Does all end with the
Hadron Collider at
FULL SPEED ???

A number of people on this planet are worried about the Hadron Collider to be switched on in August, 2008. Capable (some think) of destroying this planet ??? Well?

If it ain't one thing, it's another: man-made/cyclical warming, man-made/cyclical cooling! (COOLING was very in vogue back in the late 1950's, early 1960's...we were all going to FREEZE over soon). Then there is more garbage than the planet can survive with! (Go see WALL-E. No, on second thought, don't! Lousy environmental 'toon). However, this Collider business is probably close to the front of the line of 'one more of those things to worry over'!

Actually, the 'worriers' can back off a bit. It'll take up to three months for the giant collider to reach full ethreal steam. (Click on above photo to get a better idea of the enormous circular area the Collider stretches underground) By then it will either doom the magnetic field of Earth, create black holes that will consume us all, or simply blow up part of their buildings. Can there be a mishap? The Collider does create unstable things. Physics genius Stephen Hawking made a comment that if it really does create a black hole, at best the hole should just immediately up and vanish.

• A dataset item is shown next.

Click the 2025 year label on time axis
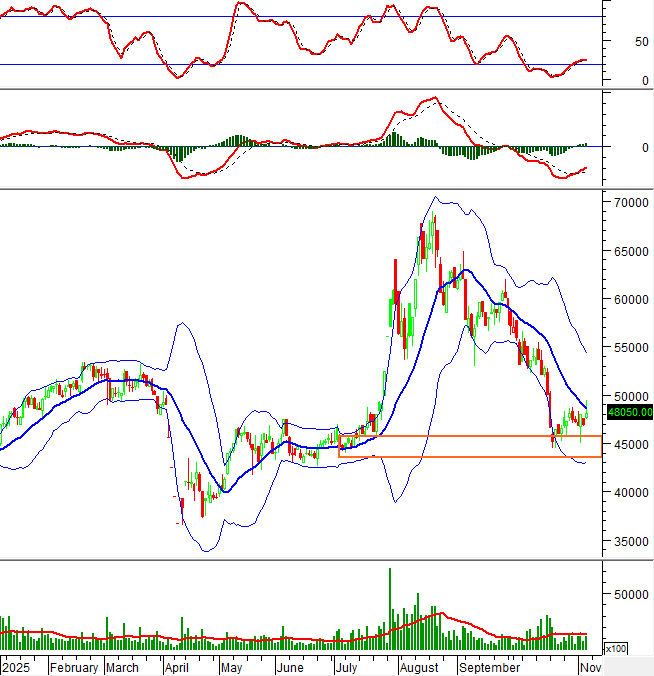Image resolution: width=654 pixels, height=676 pixels. [17, 667]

But is the thought that a 1 in 80 million chance of something drastically going wrong (as some scientist has suggested) sufficient to ease the minds of the over-worried when you ponder the winner of a lottery with odds even higher?

But perhaps one of the most amazing
discoveries that is hoped to be found is something called 
"super-symmetry." 
Super-symmetry is this: when we see an object in the mirror (which according to this experiment is in truth our daily reality) there is the actual object, the real object itself being reflected. The collider hopes to uncover this other dimension that reveals the true object. Now if that ain't scary, I don't know what is! "Hey Fred. You're not really...real! But maybe the collider will show us the REAL Fred!"

While in high-school (late 1950's), Russia was about to ignite a up-to-then unheard of 100+ megaton nuclear bomb as a test. Everyone worried that it would ignite the atmosphere and be the end of us all. Even tho there are lawyers trying to stop the present day Collider, and there are demonstrations happening and planned, it likely will be a 'GO!' for August. Sort of the same thing back in those 100+ megaton days. No lawyers then, but demonstrations. The bomb went off, and the atmosphere remained. However, we all worried again, this time more than a little when the large radiation cloud moved over Chicago. I'm sure there were prayer groups in Churches asking for weather intervention so that it wouldn't rain. It didn't!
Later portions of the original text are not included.